The Morgage Industry’s Internal Civil War

By
Real Estate Technology with BoomTown

YSP’s have gradually made their way into the American homeowners conscious, rising from relative obscurity. While this is progress, their use in relation to their intent is still misunderstood, manipulated, and maligned. Although more consumers are now aware that YSP’s are cash rebates Lenders pay for a borrower to accept a higher interest rate than they qualify for…this hasn’t stopped Brokers and Bankers from misusing them as a tool to subjectively and unjustly enrich themselves.

 

Definition.

 Even well educated broker/bankers can’t properly define YSP’s intended purpose per RESPA letter law. As explained in the RESPA Policy Statement, yield spread premiums should be proposed “as a valuable option that permits home buyers to pay some or all of the up front settlement costs over the life of the mortgage through a higher interest rate.”
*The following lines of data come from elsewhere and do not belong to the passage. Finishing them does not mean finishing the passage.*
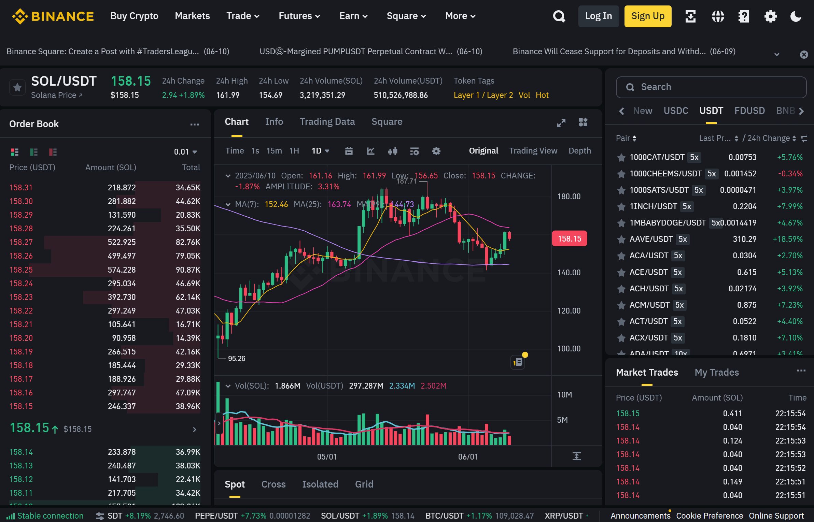Open the 1D timeframe interval dropdown
Screen dimensions: 814x522
[x=320, y=150]
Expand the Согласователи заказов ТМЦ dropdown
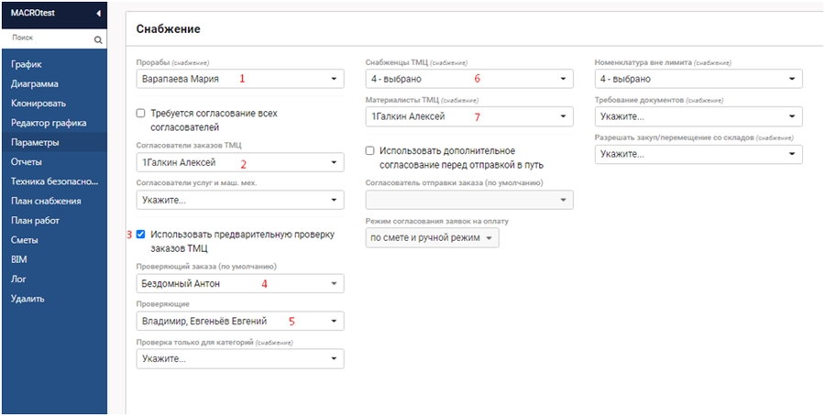Screen dimensions: 825x416 [240, 163]
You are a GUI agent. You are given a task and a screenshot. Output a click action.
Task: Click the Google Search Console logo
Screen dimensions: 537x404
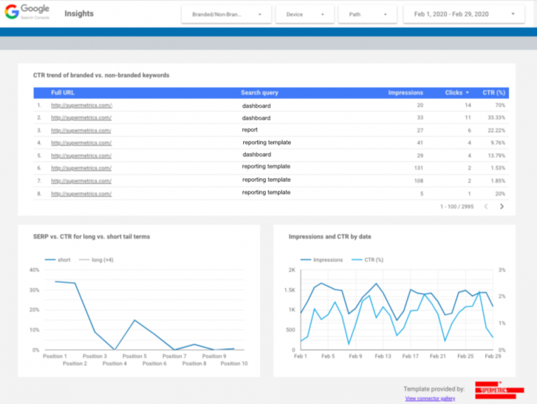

In reality, YSP’s are shrouded within the complex structure of real estate settlement procedures to principally allow mortgage brokers and bankers the ability to impose higher prices on borrowers for their direct benefit.

 

Disclosure.

Many broker/bankers will disclose YSP’s in a range of fashions, which may appear to protect the borrower, but appearances are deceiving. A prevailing practice among brokers is to enter a range of 0% to 5%, which leaves the broker with complete freedom of action, while providing the borrower with no usable information.

Other brokers won’t disclose YSP’s until closing, misleading borrowers to believe that the suddenly apparent dollar amount on the HUD-1 ‘is a fee paid by the Lender to the broker/banker for ‘delivering the borrower’. Under this explanation, payment of Yield Spread Premiums would run afoul of the first step of HUD’s test of whether YSP’s could be considered illegal kickbacks or rebates.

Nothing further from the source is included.